Fitted models can be projected to new environmental scenarios, including larger geographic areas or different temporal conditions (e.g., past or future climates). For single scenario projections, use predict_selected(); for multiple scenarios, use project_selected(). Before projecting to complex future scenarios (e.g., multiple time periods, emission pathways, or GCMs), users should first prepare and organize data using functions in kuenm2 that facilitate the process (e.g., organize_future_worldclim()).


Post-modeling analysis

Projection comparisons

When projecting to multiple scenarios, kuenm2 provides tools to quantify and characterize differences using projection_changes(). This function evaluates spatial changes and agreement levels among projections, aiding the interpretation of temporal or scenario-based shifts in suitability.

Variability and uncertainty

To assess the consistency and reliability of model outputs, users can explore projection variability (projection_variability()), which accounts for differences arising from model replicates, parameter sets, and climate models. With the MOP metric (projection_mop()) users can evaluate extrapolation risks by identifying novel environmental conditions in projection areas, offering a spatially explicit representation of model uncertainty.


Checking the vignettes

Users can check kuenm2 vignettes for a full explanation of the package functionality. The vignettes can be checked online at the kuenm2 site under the menu Articles. To build the vignettes when installing the package, if installing form GitHub, make sure to use the argument build_vignettes = TRUE.

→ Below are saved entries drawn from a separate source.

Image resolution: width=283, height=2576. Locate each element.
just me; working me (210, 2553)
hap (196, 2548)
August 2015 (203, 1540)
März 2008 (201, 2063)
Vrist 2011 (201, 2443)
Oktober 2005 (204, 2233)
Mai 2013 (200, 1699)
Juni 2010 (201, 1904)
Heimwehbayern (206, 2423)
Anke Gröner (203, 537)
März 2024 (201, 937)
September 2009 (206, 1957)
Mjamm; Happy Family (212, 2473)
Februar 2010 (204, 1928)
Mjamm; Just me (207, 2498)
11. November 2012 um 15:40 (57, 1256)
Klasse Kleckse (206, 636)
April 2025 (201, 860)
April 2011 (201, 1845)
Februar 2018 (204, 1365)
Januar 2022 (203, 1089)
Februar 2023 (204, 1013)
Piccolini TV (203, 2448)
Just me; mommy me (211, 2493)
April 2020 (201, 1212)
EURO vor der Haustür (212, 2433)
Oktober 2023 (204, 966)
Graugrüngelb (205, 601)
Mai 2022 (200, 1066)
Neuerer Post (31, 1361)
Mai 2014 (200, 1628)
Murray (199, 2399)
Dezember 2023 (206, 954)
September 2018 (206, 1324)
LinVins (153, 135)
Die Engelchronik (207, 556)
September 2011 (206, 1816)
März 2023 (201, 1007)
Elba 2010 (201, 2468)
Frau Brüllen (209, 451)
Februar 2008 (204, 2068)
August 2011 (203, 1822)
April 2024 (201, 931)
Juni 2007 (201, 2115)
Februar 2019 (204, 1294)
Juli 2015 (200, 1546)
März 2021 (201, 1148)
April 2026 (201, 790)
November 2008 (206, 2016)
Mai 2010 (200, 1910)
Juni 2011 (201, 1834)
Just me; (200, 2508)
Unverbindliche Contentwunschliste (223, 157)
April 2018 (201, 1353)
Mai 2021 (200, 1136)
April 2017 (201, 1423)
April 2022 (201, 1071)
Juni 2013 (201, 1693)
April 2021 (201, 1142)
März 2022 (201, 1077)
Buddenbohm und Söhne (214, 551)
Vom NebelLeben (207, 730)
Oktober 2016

Check each of the vignettes with the code below:

# Guide to basic data cleaning before the ENM process
vignette("basic_data_cleaning")

# Guide to prepare data for the ENM process
vignette("prepare_data")

# Guide to train and evaluate candidate models, and select based on performance
vignette("model_calibration") 

# Guide to explore selected models, variable importance, response curves
vignette("model_exploration")

# Guide to predict models in geographic space (single scenarios)
vignette("model_predictions")

# Guide to project models in geographic space (multiple scenarios)
vignette("model_projections") 

# Guide to explore variability and uncertainty in projections (multiple scenarios)
vignette("variability_and_uncertainty")

# Guide to make projections to multiple scenarios with layers from CHELSA Climate
vignette("projections_chelsa")


Note on AI usage

To maintain high standards of code quality and documentation, we have used AI LLM tools in our package. We used these tools for grammatical polishing and exploring technical implementation strategies for specialized functions. We manually checked and tested all code and documentation refined with these tools.


Contributing

We welcome contributions to improve kuenm2! To maintain the integrity and performance of the package, we follow a few core principles:

If you have an idea for a major change, please open an Issue first to discuss it with the maintainers.